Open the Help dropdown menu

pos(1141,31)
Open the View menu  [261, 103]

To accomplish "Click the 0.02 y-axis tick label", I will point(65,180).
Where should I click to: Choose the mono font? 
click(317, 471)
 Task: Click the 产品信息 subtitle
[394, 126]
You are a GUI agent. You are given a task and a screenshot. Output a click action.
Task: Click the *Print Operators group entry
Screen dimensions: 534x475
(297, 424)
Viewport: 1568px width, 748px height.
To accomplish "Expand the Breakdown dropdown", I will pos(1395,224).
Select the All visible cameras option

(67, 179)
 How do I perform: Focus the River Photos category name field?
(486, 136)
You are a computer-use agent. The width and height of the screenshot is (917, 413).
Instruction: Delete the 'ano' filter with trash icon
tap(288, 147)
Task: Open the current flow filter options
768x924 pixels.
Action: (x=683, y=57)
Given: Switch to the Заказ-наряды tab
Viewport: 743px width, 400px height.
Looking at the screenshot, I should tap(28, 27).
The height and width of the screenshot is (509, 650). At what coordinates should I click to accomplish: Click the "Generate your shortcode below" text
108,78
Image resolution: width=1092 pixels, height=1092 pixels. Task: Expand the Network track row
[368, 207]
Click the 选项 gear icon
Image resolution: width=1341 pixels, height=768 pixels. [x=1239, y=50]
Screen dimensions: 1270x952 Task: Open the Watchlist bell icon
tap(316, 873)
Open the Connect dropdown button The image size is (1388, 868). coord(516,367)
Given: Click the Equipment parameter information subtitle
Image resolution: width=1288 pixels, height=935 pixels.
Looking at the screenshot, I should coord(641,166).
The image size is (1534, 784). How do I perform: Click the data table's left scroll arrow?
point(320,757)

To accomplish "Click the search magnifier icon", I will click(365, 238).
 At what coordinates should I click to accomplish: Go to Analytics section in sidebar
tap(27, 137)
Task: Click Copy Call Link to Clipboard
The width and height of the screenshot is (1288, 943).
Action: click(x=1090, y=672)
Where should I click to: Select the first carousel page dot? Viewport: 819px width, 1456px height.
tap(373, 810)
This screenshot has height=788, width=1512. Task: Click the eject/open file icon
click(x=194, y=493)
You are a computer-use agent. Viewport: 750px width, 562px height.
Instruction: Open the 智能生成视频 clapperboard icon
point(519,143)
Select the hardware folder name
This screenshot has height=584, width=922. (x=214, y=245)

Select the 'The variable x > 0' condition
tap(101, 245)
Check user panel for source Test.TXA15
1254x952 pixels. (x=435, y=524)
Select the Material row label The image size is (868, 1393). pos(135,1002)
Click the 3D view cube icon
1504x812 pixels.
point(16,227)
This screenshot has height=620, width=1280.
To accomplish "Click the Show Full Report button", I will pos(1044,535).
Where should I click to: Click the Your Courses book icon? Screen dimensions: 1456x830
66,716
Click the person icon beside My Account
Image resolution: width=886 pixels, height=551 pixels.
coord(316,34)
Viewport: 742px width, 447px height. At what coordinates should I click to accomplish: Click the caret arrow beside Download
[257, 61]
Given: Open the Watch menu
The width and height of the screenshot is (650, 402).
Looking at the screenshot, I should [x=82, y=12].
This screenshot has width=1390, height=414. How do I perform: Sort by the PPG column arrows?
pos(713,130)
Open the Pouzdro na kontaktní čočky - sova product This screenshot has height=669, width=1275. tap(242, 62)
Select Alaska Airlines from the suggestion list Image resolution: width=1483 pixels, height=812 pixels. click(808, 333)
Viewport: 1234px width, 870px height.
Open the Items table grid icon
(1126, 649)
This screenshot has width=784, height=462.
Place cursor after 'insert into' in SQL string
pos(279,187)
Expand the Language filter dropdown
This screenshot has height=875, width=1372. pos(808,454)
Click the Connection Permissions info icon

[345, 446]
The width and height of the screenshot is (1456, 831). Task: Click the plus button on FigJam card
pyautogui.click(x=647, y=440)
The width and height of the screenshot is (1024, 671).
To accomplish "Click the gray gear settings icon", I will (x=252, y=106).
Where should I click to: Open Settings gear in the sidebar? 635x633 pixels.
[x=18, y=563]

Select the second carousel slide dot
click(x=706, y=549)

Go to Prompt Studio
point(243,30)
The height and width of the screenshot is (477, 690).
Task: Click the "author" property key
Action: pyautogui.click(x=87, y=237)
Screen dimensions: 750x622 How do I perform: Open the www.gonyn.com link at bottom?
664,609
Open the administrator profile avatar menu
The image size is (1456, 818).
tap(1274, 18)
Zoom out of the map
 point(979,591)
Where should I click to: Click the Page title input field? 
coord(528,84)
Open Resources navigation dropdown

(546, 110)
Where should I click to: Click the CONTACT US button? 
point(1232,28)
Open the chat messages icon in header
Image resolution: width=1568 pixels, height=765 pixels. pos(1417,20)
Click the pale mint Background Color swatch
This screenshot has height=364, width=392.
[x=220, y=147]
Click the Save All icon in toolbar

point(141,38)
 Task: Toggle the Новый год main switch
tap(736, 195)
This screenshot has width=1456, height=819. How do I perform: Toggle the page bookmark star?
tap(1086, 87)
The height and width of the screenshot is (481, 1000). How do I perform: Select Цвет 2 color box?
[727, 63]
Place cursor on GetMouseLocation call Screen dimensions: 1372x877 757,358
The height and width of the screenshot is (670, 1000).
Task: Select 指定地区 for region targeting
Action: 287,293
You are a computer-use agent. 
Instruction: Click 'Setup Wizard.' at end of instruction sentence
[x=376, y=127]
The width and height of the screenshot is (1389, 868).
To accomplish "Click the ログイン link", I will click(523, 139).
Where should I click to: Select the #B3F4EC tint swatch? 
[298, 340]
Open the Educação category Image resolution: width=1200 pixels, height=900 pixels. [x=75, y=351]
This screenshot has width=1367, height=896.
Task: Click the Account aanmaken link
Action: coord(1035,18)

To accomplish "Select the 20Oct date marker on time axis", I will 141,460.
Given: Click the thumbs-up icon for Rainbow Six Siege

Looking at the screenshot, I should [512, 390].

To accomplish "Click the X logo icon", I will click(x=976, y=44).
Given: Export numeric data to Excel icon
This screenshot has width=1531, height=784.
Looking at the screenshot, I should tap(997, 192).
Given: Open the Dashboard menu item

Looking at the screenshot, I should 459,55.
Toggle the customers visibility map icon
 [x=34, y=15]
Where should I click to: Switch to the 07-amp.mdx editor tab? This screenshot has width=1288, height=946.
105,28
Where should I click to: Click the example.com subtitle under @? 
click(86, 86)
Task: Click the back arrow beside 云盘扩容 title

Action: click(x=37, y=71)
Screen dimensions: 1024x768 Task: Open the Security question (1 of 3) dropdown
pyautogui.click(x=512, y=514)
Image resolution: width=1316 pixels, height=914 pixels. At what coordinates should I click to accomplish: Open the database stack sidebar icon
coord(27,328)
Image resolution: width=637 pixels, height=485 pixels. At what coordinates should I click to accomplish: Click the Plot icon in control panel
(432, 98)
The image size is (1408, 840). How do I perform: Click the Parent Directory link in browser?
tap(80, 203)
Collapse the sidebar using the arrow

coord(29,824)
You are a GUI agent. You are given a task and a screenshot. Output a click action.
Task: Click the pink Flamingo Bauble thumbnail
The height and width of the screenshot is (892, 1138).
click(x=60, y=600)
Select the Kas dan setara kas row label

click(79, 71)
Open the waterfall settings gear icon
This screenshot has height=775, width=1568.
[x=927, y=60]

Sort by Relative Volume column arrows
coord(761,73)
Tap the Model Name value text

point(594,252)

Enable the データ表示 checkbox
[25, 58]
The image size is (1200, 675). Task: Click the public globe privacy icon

★ ★ ★ ★ ★

- _Problem statement_: Format all the rows above as a numbered list, leaving out any blank lines.

- _Written reply_:
1. Open the Help dropdown menu
2. pos(1141,31)
3. Open the View menu  [261, 103]
4. To accomplish "Click the 0.02 y-axis tick label", I will point(65,180).
5. Where should I click to: Choose the mono font? 
6. click(317, 471)
7.  Task: Click the 产品信息 subtitle
8. [394, 126]
9. You are a GUI agent. You are given a task and a screenshot. Output a click action.
10. Task: Click the *Print Operators group entry
11. Screen dimensions: 534x475
12. (297, 424)
13. Viewport: 1568px width, 748px height.
14. To accomplish "Expand the Breakdown dropdown", I will pos(1395,224).
15. Select the All visible cameras option
16. (67, 179)
17.  How do I perform: Focus the River Photos category name field?
18. (486, 136)
19. You are a computer-use agent. The width and height of the screenshot is (917, 413).
20. Instruction: Delete the 'ano' filter with trash icon
21. tap(288, 147)
22. Task: Open the current flow filter options
23. 768x924 pixels.
24. Action: (x=683, y=57)
25. Given: Switch to the Заказ-наряды tab
26. Viewport: 743px width, 400px height.
27. Looking at the screenshot, I should tap(28, 27).
28. The height and width of the screenshot is (509, 650). At what coordinates should I click to accomplish: Click the "Generate your shortcode below" text
29. 108,78
30. Image resolution: width=1092 pixels, height=1092 pixels. Task: Expand the Network track row
31. [368, 207]
32. Click the 选项 gear icon
33. Image resolution: width=1341 pixels, height=768 pixels. [x=1239, y=50]
34. Screen dimensions: 1270x952 Task: Open the Watchlist bell icon
35. tap(316, 873)
36. Open the Connect dropdown button The image size is (1388, 868). coord(516,367)
37. Given: Click the Equipment parameter information subtitle
38. Image resolution: width=1288 pixels, height=935 pixels.
39. Looking at the screenshot, I should coord(641,166).
40. The image size is (1534, 784). How do I perform: Click the data table's left scroll arrow?
41. point(320,757)
42. To accomplish "Click the search magnifier icon", I will click(365, 238).
43.  At what coordinates should I click to accomplish: Go to Analytics section in sidebar
44. tap(27, 137)
45. Task: Click Copy Call Link to Clipboard
46. The width and height of the screenshot is (1288, 943).
47. Action: click(x=1090, y=672)
48. Where should I click to: Select the first carousel page dot? Viewport: 819px width, 1456px height.
49. tap(373, 810)
50. This screenshot has height=788, width=1512. Task: Click the eject/open file icon
51. click(x=194, y=493)
52. You are a computer-use agent. Viewport: 750px width, 562px height.
53. Instruction: Open the 智能生成视频 clapperboard icon
54. point(519,143)
55. Select the hardware folder name
56. This screenshot has height=584, width=922. (x=214, y=245)
57. Select the 'The variable x > 0' condition
58. tap(101, 245)
59. Check user panel for source Test.TXA15
60. 1254x952 pixels. (x=435, y=524)
61. Select the Material row label The image size is (868, 1393). pos(135,1002)
62. Click the 3D view cube icon
63. 1504x812 pixels.
64. point(16,227)
65. This screenshot has height=620, width=1280.
66. To accomplish "Click the Show Full Report button", I will pos(1044,535).
67. Where should I click to: Click the Your Courses book icon? Screen dimensions: 1456x830
68. 66,716
69. Click the person icon beside My Account
70. Image resolution: width=886 pixels, height=551 pixels.
71. coord(316,34)
72. Viewport: 742px width, 447px height. At what coordinates should I click to accomplish: Click the caret arrow beside Download
73. [257, 61]
74. Given: Open the Watch menu
75. The width and height of the screenshot is (650, 402).
76. Looking at the screenshot, I should [x=82, y=12].
77. This screenshot has width=1390, height=414. How do I perform: Sort by the PPG column arrows?
78. pos(713,130)
79. Open the Pouzdro na kontaktní čočky - sova product This screenshot has height=669, width=1275. tap(242, 62)
80. Select Alaska Airlines from the suggestion list Image resolution: width=1483 pixels, height=812 pixels. click(808, 333)
81. Viewport: 1234px width, 870px height.
82. Open the Items table grid icon
83. (1126, 649)
84. This screenshot has width=784, height=462.
85. Place cursor after 'insert into' in SQL string
86. pos(279,187)
87. Expand the Language filter dropdown
88. This screenshot has height=875, width=1372. pos(808,454)
89. Click the Connection Permissions info icon
90. [345, 446]
91. The width and height of the screenshot is (1456, 831). Task: Click the plus button on FigJam card
92. pyautogui.click(x=647, y=440)
93. The width and height of the screenshot is (1024, 671).
94. To accomplish "Click the gray gear settings icon", I will (x=252, y=106).
95. Where should I click to: Open Settings gear in the sidebar? 635x633 pixels.
96. [x=18, y=563]
97. Select the second carousel slide dot
98. click(x=706, y=549)
99. Go to Prompt Studio
100. point(243,30)
101. The height and width of the screenshot is (477, 690).
102. Task: Click the "author" property key
103. Action: pyautogui.click(x=87, y=237)
104. Screen dimensions: 750x622 How do I perform: Open the www.gonyn.com link at bottom?
105. 664,609
106. Open the administrator profile avatar menu
107. The image size is (1456, 818).
108. tap(1274, 18)
109. Zoom out of the map
110.  point(979,591)
111. Where should I click to: Click the Page title input field? 
112. coord(528,84)
113. Open Resources navigation dropdown
114. (546, 110)
115. Where should I click to: Click the CONTACT US button? 
116. point(1232,28)
117. Open the chat messages icon in header
118. Image resolution: width=1568 pixels, height=765 pixels. pos(1417,20)
119. Click the pale mint Background Color swatch
120. This screenshot has height=364, width=392.
121. [x=220, y=147]
122. Click the Save All icon in toolbar
123. point(141,38)
124.  Task: Toggle the Новый год main switch
125. tap(736, 195)
126. This screenshot has width=1456, height=819. How do I perform: Toggle the page bookmark star?
127. tap(1086, 87)
128. The height and width of the screenshot is (481, 1000). How do I perform: Select Цвет 2 color box?
129. [727, 63]
130. Place cursor on GetMouseLocation call Screen dimensions: 1372x877 757,358
131. The height and width of the screenshot is (670, 1000).
132. Task: Select 指定地区 for region targeting
133. Action: 287,293
134. You are a computer-use agent. 
135. Instruction: Click 'Setup Wizard.' at end of instruction sentence
136. [x=376, y=127]
137. The width and height of the screenshot is (1389, 868).
138. To accomplish "Click the ログイン link", I will click(523, 139).
139. Where should I click to: Select the #B3F4EC tint swatch? 
140. [298, 340]
141. Open the Educação category Image resolution: width=1200 pixels, height=900 pixels. [x=75, y=351]
142. This screenshot has width=1367, height=896.
143. Task: Click the Account aanmaken link
144. Action: coord(1035,18)
145. To accomplish "Select the 20Oct date marker on time axis", I will 141,460.
146. Given: Click the thumbs-up icon for Rainbow Six Siege
147. Looking at the screenshot, I should [512, 390].
148. To accomplish "Click the X logo icon", I will click(x=976, y=44).
149. Given: Export numeric data to Excel icon
150. This screenshot has width=1531, height=784.
151. Looking at the screenshot, I should tap(997, 192).
152. Given: Open the Dashboard menu item
153. Looking at the screenshot, I should 459,55.
154. Toggle the customers visibility map icon
155.  [x=34, y=15]
156. Where should I click to: Switch to the 07-amp.mdx editor tab? This screenshot has width=1288, height=946.
157. 105,28
158. Where should I click to: Click the example.com subtitle under @? 
159. click(86, 86)
160. Task: Click the back arrow beside 云盘扩容 title
161. Action: click(x=37, y=71)
162. Screen dimensions: 1024x768 Task: Open the Security question (1 of 3) dropdown
163. pyautogui.click(x=512, y=514)
164. Image resolution: width=1316 pixels, height=914 pixels. At what coordinates should I click to accomplish: Open the database stack sidebar icon
165. coord(27,328)
166. Image resolution: width=637 pixels, height=485 pixels. At what coordinates should I click to accomplish: Click the Plot icon in control panel
167. (432, 98)
168. The image size is (1408, 840). How do I perform: Click the Parent Directory link in browser?
169. tap(80, 203)
170. Collapse the sidebar using the arrow
171. coord(29,824)
172. You are a GUI agent. You are given a task and a screenshot. Output a click action.
173. Task: Click the pink Flamingo Bauble thumbnail
174. The height and width of the screenshot is (892, 1138).
175. click(x=60, y=600)
176. Select the Kas dan setara kas row label
177. click(79, 71)
178. Open the waterfall settings gear icon
179. This screenshot has height=775, width=1568.
180. [x=927, y=60]
181. Sort by Relative Volume column arrows
182. coord(761,73)
183. Tap the Model Name value text
184. point(594,252)
185. Enable the データ表示 checkbox
186. [25, 58]
187. The image size is (1200, 675). Task: Click the public globe privacy icon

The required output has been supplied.